Et quand son secret menace d’être révélé, Alonso préfère se faire couper les deux bras plutôt que de la perdre.
C’est donc bien une histoire d’amour, une histoire comme on ose à peine en raconter, et comme on n’envisagerait même pas de tourner aujourd’hui. Il faut le génie et la folie de Tod Browning pour faire accepter pareil conte. C’est vrai que nous sommes, quelques années avant son film le plus célèbre, "Freaks", déjà dans le monde du cirque. Un monde qui a ses règles propres, ses coutumes et où la bizarrerie n’est jamais ce que l’on croit.
Dans un univers clos qui rassemble tous les exclus, les corps hors-normes se retrouvent. Lon Chaney utilise ses pieds pour tenir une cigarette ou porter un verre de vin à la bouche, quand ce n’est pas pour lancer un couteau sur une cible mouvante. Son corps entier pallie un manque inventé. L’acteur américain était connu pour son goût du déguisement, son talent à se travestir. Un court-métrage, Lon Chaney se maquille, précédait la séance de l’Inconnu.
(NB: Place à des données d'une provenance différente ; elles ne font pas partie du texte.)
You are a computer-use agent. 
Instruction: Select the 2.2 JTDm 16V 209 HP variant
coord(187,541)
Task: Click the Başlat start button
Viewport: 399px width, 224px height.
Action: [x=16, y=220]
On y voyait l’acteur se métamorphoser, à l’aide de maquillage et de quelques postiches : Quasimodo (l’un de ses rôles les plus célèbres) ou Abraham Lincoln, il est méconnaissable. On ne peut s’empêcher de penser à ces images lorsqu’Alonso se déshabille et révèle au spectateur son secret. Sous la chemise, un corset qui lui maintient les bras le long du corps.
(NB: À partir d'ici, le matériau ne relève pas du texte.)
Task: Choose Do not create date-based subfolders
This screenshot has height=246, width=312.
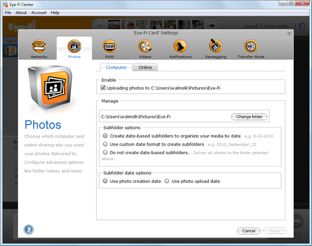Action: [105, 152]
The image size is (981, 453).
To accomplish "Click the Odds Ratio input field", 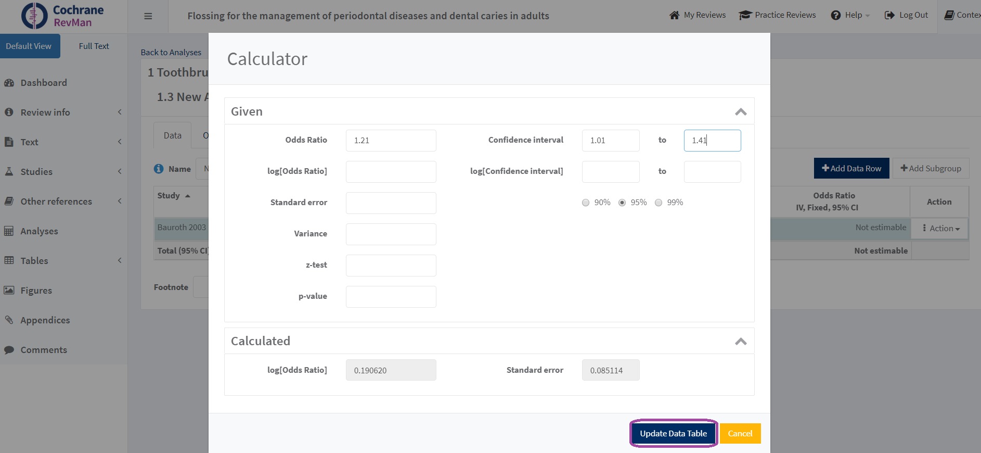I will click(391, 141).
Filmé de dos, ce déshabillage est troublant : le corps sans bras palpite tandis que peu à peu, son complice défait le corset, comme un amoureux dénouerait le laçage de la femme qu’il aime. Le corps se redéploye progressivement, faisant de l’homme-chenille un homme normal.
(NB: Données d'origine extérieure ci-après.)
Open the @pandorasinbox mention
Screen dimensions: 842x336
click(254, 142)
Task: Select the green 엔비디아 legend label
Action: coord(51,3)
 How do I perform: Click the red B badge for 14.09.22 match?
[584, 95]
Normal ? Ce serait mal connaître Tod Browning, qui imagine pour son personnage une autre caractéristique physique proche du monstrueux : un double pouce à la main gauche, qui trahit l’identité de son possesseur.
Les passions, elles aussi, dépassent toutes les normes. Alonso n’est pas un amoureux transi ordinaire, un jeune romantique aux yeux suppliants et aux lèvres humides de tendresses non-dites. C’est un homme au visage dur, un criminel prêt à tout pour écarter son rival, l’Hercule du cirque.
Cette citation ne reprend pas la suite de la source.